Re: [PATCH] selftests/mm: add folio_split() and filemap_get_entry() race test

[Zi Yan]

On 13 Mar 2026, at 7:40, Zi Yan wrote:

> The added folio_split_race_test is a modified C port of the race condition
> test from [1]. The test creates shmem huge pages shared by both a parent
> and a child processes, where the parent process punches holes in the shmem
> to cause folio_split() in the kernel and the child process reads the shmem
> in 16 threads to cause filemap_get_entry() in the kernel.
> filemap_get_entry() reads the folio and xarray split by folio_split()
> locklessly. The original test[2] is written in rust and uses memfd (shmem
> backed).
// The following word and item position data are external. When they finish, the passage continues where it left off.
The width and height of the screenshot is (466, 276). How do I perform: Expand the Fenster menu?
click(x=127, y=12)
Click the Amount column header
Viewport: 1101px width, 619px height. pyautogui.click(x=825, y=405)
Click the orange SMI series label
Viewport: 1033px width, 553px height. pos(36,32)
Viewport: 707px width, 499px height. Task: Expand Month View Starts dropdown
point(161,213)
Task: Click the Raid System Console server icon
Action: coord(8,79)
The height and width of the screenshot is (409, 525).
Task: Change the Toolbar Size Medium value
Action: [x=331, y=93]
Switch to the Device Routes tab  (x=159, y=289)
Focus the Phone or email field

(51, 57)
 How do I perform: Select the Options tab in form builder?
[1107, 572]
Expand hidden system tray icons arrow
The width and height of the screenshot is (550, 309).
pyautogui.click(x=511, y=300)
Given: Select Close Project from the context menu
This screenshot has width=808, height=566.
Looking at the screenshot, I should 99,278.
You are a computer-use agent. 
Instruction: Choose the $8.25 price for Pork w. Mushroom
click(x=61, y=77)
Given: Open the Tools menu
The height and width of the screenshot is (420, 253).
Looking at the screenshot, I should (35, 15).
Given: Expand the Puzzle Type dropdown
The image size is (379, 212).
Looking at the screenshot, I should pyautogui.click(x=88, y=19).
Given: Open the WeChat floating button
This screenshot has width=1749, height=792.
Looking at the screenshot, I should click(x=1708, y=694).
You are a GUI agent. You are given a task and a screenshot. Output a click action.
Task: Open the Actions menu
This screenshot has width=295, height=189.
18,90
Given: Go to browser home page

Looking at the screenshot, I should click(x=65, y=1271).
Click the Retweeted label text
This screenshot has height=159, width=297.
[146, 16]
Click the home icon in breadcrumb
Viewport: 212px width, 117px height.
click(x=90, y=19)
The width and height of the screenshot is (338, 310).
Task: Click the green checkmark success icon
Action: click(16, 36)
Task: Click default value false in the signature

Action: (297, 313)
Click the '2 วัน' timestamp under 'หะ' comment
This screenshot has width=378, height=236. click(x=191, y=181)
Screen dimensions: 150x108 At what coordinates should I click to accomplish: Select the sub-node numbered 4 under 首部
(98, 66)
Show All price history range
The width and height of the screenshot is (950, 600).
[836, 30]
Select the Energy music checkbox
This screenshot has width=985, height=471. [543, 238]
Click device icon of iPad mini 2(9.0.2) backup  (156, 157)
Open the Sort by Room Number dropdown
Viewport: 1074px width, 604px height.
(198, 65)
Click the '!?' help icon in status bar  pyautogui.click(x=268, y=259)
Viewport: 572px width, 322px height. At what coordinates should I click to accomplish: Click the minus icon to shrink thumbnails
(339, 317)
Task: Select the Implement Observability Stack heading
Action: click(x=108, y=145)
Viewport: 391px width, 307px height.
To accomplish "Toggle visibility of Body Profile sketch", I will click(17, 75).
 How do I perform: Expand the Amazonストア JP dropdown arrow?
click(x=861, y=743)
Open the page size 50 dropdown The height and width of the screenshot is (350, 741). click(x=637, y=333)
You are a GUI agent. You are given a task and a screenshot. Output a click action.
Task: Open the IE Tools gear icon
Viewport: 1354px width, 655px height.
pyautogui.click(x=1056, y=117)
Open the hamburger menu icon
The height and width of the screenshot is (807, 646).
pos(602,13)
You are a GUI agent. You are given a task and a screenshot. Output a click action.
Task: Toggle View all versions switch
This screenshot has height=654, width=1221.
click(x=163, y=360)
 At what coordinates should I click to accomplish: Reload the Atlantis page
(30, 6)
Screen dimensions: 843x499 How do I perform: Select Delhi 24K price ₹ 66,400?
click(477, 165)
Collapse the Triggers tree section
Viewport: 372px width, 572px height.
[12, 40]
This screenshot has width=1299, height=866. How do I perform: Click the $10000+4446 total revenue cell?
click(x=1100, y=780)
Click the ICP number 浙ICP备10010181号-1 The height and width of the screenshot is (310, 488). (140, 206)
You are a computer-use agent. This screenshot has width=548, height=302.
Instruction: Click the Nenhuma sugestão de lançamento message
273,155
This C port uses shmem directly.
>
> Note: the initial rust to C conversion is done by Cursor.
>
> Link: https://lore.kernel.org/all/CAKNNEtw5_kZomhkugedKMPOG-sxs5Q5OLumWJdiWXv+C9Yct0w@xxxxxxxxxxxxxx/ [1]
> Link: https://github.com/dfinity/thp-madv-remove-test [2]
> Signed-off-by: Zi Yan <ziy@xxxxxxxxxx>
> Cc: Bas van Dijk <bas@xxxxxxxxxxx>
> Cc: Adam Bratschi-Kaye <adam.bratschikaye@xxxxxxxxxxx>
> ---
>  tools/testing/selftests/mm/Makefile           |   1 +
>  .../selftests/mm/folio_split_race_test.c      | 380 ++++++++++++++++++
>  tools/testing/selftests/mm/run_vmtests.sh     |   2 +
>  3 files changed, 383 insertions(+)
>  create mode 100644 tools/testing/selftests/mm/folio_split_race_test.c

I got some AI feedback from[1].

[1] https://sashiko.dev/#/patchset/20260313114037.3593642-1-ziy%40nvidia.com

<snip>

> diff --git a/tools/testing/selftests/mm/folio_split_race_test.c b/tools/testing/selftests/mm/folio_split_race_test.c
> new file mode 100644
> index 0000000000000..cf5a5666bab77
> --- /dev/null
> +++ b/tools/testing/selftests/mm/folio_split_race_test.c

<snip>

> +static void *reader_thread(void *arg)
> +{
> +	struct reader_arg *ra = (struct reader_arg *)arg;
> +	unsigned char *base = ra->base;
> +	struct SharedCtl *ctl = ra->ctl;
> +	int tid = ra->tid;
> +	atomic_size_t *failures = ra->failures;
> +	atomic_size_t *verified = ra->verified;
> +	size_t page_idx;
> +
> +	while (atomic_load_explicit(&ctl->stop, memory_order_acquire) == 0) {

If parent exits early without setting ctl->stop to 1, child will loop
forever.

I will add prctl(PR_SET_PDEATHSIG, SIGTERM) at the beginning of
child, so that child gets TERM when parent exits.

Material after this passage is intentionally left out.